The Latest Smash

 

I had planned to send out a different piece today dealing with a long-term silver issue. But I thought it more helpful if I comment on the price decline this week. We must always try to maintain a longer term focus because that is where the real outcome and investment results will be determined. But sometimes it's the short term that gets our attention and emotion. This qualifies as one of those times. (I'll send the original article tomorrow.)

 

From Friday's close, silver has dropped 75 cents at today's low. Let me first discuss the decline in purely analytical terms and then in a measured, but more emotional manner.  We declined over the past three trading days for one reason only; because the commercials were able to trick the technical funds on the COMEX into selling much of their recently acquired long futures contracts. As painful as these price declines always feel, this one wasn't completely unexpected. While I was hoping for quick $5 to $10 upside move, I wrote on Sunday that the recent deterioration because of tech funds buying could also result in a quick dollar or so sell-off.  Contrary to my personal preference, we got the sell-off.

 

The good news is that the commercials appear to have succeeded in liquidating almost all or all of the roughly 6000 contracts that the tech funds had recently added long.

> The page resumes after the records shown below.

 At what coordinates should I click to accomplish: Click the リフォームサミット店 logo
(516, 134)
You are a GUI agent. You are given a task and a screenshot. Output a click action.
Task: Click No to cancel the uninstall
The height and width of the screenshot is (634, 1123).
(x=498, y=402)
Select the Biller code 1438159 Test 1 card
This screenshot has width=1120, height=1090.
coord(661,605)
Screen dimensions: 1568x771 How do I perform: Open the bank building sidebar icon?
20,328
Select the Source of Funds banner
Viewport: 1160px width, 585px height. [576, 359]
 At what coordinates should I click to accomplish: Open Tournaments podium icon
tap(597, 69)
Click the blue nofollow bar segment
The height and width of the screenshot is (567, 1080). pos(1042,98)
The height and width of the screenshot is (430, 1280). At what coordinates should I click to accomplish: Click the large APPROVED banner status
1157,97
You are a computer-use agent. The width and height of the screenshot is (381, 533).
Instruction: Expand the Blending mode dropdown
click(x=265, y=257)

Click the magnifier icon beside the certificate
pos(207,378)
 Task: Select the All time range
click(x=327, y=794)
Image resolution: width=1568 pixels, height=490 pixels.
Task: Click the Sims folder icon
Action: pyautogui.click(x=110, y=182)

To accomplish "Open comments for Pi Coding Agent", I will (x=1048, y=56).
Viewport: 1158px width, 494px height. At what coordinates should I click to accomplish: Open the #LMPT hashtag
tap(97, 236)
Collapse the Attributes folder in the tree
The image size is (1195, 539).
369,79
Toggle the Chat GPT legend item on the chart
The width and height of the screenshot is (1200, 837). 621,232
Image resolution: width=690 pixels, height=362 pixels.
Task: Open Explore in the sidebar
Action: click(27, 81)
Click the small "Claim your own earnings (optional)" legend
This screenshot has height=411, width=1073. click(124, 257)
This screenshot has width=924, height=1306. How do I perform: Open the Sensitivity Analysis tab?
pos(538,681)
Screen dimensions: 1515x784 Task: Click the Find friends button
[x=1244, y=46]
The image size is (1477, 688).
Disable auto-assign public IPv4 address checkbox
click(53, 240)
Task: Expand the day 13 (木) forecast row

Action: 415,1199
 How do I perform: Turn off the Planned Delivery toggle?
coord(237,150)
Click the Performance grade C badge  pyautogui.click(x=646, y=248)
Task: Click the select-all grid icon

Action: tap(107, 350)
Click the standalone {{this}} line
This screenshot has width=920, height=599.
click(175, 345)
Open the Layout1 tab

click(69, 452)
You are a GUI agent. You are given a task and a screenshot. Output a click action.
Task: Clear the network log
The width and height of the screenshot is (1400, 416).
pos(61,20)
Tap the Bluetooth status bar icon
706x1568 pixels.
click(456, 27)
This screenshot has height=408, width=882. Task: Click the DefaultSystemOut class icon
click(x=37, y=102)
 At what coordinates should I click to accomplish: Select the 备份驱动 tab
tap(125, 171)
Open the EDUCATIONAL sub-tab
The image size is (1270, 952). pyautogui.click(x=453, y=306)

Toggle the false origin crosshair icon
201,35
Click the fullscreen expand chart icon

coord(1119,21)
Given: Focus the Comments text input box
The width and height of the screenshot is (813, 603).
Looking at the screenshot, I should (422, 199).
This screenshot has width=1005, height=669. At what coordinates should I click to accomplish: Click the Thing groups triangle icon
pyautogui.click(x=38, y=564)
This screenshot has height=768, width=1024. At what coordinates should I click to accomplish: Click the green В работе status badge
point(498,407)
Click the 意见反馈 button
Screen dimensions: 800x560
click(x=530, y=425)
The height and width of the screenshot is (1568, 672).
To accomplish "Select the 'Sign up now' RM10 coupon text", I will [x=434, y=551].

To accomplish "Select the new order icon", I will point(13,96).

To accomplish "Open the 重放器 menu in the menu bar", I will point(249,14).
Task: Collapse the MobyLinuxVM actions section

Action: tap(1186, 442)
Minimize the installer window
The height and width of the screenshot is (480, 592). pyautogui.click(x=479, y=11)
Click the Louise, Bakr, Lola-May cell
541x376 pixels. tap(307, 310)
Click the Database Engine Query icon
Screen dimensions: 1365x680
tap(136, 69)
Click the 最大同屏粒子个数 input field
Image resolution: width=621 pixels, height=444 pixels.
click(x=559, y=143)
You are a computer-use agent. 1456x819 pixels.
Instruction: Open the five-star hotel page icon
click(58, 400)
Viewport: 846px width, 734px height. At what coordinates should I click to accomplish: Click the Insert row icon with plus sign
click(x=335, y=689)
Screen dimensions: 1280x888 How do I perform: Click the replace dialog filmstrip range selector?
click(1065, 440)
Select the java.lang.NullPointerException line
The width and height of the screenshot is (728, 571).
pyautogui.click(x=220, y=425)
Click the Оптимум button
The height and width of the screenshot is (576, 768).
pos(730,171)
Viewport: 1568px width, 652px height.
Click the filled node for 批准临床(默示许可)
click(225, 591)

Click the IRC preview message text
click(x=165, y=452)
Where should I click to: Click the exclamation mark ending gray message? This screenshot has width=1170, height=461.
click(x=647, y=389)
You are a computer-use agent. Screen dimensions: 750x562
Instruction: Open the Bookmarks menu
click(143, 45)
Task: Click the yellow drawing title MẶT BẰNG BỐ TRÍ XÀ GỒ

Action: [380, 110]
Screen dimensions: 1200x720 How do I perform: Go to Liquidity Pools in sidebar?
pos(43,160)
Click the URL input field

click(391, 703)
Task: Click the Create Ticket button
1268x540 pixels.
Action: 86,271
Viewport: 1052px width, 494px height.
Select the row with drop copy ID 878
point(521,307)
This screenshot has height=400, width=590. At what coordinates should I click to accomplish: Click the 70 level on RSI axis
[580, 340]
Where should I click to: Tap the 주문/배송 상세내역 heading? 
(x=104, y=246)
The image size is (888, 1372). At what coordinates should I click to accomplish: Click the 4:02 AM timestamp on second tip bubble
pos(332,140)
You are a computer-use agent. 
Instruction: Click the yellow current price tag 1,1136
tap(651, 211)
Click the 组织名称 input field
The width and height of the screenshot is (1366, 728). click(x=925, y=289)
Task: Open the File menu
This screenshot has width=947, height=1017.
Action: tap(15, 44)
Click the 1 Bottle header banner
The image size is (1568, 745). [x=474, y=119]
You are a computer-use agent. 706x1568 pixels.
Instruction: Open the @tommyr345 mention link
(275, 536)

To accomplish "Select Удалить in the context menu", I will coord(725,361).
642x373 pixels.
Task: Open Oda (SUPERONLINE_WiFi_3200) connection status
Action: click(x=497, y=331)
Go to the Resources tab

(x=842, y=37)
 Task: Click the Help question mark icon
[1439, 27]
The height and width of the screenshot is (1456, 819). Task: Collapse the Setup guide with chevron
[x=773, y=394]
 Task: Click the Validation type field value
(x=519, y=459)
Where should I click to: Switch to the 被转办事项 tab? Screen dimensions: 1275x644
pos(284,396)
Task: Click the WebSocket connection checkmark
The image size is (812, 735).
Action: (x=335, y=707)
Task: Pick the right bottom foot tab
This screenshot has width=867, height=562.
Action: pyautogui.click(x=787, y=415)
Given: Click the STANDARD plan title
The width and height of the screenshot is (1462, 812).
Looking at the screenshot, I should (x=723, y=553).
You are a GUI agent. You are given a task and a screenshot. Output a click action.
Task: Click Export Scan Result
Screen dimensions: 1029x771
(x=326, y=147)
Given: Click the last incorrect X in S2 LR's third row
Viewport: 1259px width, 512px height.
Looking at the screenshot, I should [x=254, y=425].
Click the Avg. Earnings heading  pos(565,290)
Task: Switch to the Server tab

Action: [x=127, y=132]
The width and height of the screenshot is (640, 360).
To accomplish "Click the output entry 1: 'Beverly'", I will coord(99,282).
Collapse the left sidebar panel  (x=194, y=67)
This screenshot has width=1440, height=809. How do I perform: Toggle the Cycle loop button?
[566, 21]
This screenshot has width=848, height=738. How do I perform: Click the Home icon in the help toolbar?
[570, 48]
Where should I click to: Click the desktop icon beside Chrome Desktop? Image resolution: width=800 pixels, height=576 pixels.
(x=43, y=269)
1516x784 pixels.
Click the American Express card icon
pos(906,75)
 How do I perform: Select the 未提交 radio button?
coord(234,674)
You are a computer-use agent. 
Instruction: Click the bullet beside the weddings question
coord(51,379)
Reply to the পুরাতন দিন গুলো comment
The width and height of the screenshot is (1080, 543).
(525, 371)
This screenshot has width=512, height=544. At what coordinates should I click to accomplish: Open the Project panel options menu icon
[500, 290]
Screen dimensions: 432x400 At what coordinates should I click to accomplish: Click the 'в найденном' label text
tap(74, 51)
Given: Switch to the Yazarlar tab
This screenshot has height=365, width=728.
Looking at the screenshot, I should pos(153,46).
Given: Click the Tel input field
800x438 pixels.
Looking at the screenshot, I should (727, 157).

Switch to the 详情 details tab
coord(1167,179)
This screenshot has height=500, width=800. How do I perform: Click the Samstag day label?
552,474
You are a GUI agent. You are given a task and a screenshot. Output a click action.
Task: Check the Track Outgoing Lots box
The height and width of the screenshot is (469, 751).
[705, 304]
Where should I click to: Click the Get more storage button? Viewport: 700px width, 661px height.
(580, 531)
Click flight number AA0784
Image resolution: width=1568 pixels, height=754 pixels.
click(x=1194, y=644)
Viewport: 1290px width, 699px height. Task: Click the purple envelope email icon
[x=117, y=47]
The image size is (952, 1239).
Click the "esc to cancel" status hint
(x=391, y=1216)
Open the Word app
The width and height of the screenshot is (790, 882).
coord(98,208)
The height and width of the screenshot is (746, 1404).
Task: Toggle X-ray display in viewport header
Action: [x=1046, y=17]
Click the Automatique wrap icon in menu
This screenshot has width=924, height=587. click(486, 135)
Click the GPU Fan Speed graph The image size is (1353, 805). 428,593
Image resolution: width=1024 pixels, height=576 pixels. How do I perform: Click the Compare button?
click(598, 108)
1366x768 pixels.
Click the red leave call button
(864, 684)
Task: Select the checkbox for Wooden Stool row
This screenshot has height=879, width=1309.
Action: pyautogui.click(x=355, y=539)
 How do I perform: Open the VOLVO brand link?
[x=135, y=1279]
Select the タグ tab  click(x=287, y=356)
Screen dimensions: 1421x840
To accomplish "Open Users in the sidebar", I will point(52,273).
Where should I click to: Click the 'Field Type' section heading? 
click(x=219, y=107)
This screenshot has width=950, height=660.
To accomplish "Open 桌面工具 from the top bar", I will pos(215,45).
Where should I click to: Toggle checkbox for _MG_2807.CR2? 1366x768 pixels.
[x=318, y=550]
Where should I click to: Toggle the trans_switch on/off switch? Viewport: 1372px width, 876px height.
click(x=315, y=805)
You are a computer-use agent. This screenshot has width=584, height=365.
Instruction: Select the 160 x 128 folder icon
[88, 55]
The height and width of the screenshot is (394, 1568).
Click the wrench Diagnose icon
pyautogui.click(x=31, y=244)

That suggests we may be close to or finished with this intentional price drop. (Maybe one final thrust below the 200 day moving average around $17.70, maybe not.) More good news is that I sense JPMorgan played an active role in the price takedown and used the opportunity to further reduce its concentrated short position. This means, despite the pain of the decline, that the $5 to $10 price pop scenario is still intact.

 

Enough of the good news; the bad news is terrible enough.  From a perspective of what's right or wrong, this latest price smash is rotten. It mocks the rule of law and makes us all the more cynical of the system, leading financial institutions and the regulators. It is normal to feel outrage at these repeated rig jobs. As always, the commercial traders banded together and pretended to sell massive numbers of contracts (emphasis on pretended) on the electronic market. This started the price snowball rolling down the hill and below the key moving averages, at which point the technical funds started selling on a programmed basis, as they always do. Knowing how and when the technical will sell, the commercials then, in a predetermined and cohesive manner, withheld the bids on the thousands of silver contracts they wanted to buy from the tech funds. The commercials set their collective bid at much lower prices than they would have normally, in order to maximize their net collective buy points.   

 

Simply put, the commercials tricked the tech funds into selling thousands of contracts of silver, covering 25 to 30 million ounces, that the tech funds bought a week before. Some might say that's the way the markets work; that the commercials won and the tech funds lost. I disagree for a number of reasons. For one, what I just described amounts to collusion among the commercials. In fact, it is impossible for it not to be collusion, either on this recent takedown or on the hundreds of separate takedowns over the years. No free market explanation can describe the commercials' behavior other than it being collusive. Such market collusion is patently illegal.

 

In addition, the quantities of COMEX silver traded between the tech funds and the commercials are manipulative to the world price of silver. The world mines less than 2 million ounces of silver daily and consumes a slightly greater amount. The 30 million ounces of silver recently transacted (twice) between the tech funds and collusive commercials dwarfs the amounts in the real world. There isn't one ounce of this 30 million ounce paper transaction that is related to a legitimate hedge. The tech funds aren't hedgers by definition and, in fact, neither are the commercials. This is what I mean when I say that this big paper futures trading is setting the price of silver, not discovering it. This is a violation of basic commodity law. Our futures markets exist to allow risk transfer by real producers and consumers. This COMEX tech fund/commercial paper trading scheme has absolutely nothing to do with hedging silver production or consumption. It is purely an illegitimate private gambling racket that is setting the price of silver for all the real producers and consumers in the world. I'd like to see someone describe it differently.

 

At times like these, I think the market has lost its collective mind. How is it possible for the regulators not to see this? I know that the Enforcement Division has been given specific and substantial evidence that supports my allegations. Yet they won't act on it. I know that all the commissioners must understand this, yet they tolerate this crime in progress. I know that JPMorgan must recognize that they are involved in a criminal enterprise, yet they remain silent to these allegations. I know the COMEX and the CME must be aware of this manipulation because I send all the above this and every article I write about them.

 

But I take solace, as you should as well, in knowing that such an obvious and brazen scam cannot continue indefinitely. It may feel like it will last forever, given its longevity, but that's an emotional reaction, not an analytical conclusion. You should be outraged by what is transpiring. The correct manner for dealing with your outrage is let those in charge know how you feel. Write to them about this sell-off if you feel so inclined, but please save some energy for writing to them again in the near future with constructive comments on position limits. To become disengaged for any reason is not an option.

 

The correct manner for dealing with the investment implications of this latest smack down is different. You must suspend your feelings and focus on the facts. The tech funds are getting (or are) sold out. Their selling improves the market structure, no matter what it may feel like. The selling removes risk and enhances future profit potential. The silver market is in a better condition as a result of this selling, despite its manipulative roots. Please handle it accordingly.